Task prompt:
Would you return every entry, exactly as it is written?

___

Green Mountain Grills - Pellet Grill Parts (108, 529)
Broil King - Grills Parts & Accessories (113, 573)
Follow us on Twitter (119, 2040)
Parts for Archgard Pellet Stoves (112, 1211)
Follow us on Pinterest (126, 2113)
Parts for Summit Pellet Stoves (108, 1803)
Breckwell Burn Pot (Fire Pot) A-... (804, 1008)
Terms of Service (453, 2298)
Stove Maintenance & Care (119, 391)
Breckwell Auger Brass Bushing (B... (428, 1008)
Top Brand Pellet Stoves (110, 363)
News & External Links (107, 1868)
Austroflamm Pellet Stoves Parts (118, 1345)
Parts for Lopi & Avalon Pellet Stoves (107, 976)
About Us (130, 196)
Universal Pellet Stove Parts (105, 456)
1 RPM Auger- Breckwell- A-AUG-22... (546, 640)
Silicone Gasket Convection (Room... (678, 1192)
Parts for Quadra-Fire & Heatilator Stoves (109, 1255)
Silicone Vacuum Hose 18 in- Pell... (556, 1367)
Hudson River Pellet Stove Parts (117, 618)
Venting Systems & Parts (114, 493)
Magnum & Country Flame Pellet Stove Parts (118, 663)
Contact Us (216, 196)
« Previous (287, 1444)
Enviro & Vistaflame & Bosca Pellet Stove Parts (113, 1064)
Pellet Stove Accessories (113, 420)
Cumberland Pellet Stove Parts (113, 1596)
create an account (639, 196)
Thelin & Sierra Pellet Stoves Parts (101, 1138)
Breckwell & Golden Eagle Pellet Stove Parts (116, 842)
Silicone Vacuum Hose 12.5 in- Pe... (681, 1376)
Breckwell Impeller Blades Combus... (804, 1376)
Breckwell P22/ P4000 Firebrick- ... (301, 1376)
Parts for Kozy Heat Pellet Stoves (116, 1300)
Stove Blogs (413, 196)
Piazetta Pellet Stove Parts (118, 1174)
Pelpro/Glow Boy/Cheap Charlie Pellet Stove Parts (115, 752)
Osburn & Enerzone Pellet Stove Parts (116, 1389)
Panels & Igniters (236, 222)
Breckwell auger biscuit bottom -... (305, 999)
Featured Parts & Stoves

___

Answer to this task:
Green Mountain Grills - Pellet Grill Parts (108, 529)
Broil King - Grills Parts & Accessories (113, 573)
Follow us on Twitter (119, 2040)
Parts for Archgard Pellet Stoves (112, 1211)
Follow us on Pinterest (126, 2113)
Parts for Summit Pellet Stoves (108, 1803)
Breckwell Burn Pot (Fire Pot) A-... (804, 1008)
Terms of Service (453, 2298)
Stove Maintenance & Care (119, 391)
Breckwell Auger Brass Bushing (B... (428, 1008)
Top Brand Pellet Stoves (110, 363)
News & External Links (107, 1868)
Austroflamm Pellet Stoves Parts (118, 1345)
Parts for Lopi & Avalon Pellet Stoves (107, 976)
About Us (130, 196)
Universal Pellet Stove Parts (105, 456)
1 RPM Auger- Breckwell- A-AUG-22... (546, 640)
Silicone Gasket Convection (Room... (678, 1192)
Parts for Quadra-Fire & Heatilator Stoves (109, 1255)
Silicone Vacuum Hose 18 in- Pell... (556, 1367)
Hudson River Pellet Stove Parts (117, 618)
Venting Systems & Parts (114, 493)
Magnum & Country Flame Pellet Stove Parts (118, 663)
Contact Us (216, 196)
« Previous (287, 1444)
Enviro & Vistaflame & Bosca Pellet Stove Parts (113, 1064)
Pellet Stove Accessories (113, 420)
Cumberland Pellet Stove Parts (113, 1596)
create an account (639, 196)
Thelin & Sierra Pellet Stoves Parts (101, 1138)
Breckwell & Golden Eagle Pellet Stove Parts (116, 842)
Silicone Vacuum Hose 12.5 in- Pe... (681, 1376)
Breckwell Impeller Blades Combus... (804, 1376)
Breckwell P22/ P4000 Firebrick- ... (301, 1376)
Parts for Kozy Heat Pellet Stoves (116, 1300)
Stove Blogs (413, 196)
Piazetta Pellet Stove Parts (118, 1174)
Pelpro/Glow Boy/Cheap Charlie Pellet Stove Parts (115, 752)
Osburn & Enerzone Pellet Stove Parts (116, 1389)
Panels & Igniters (236, 222)
Breckwell auger biscuit bottom -... (305, 999)
Featured Parts & Stoves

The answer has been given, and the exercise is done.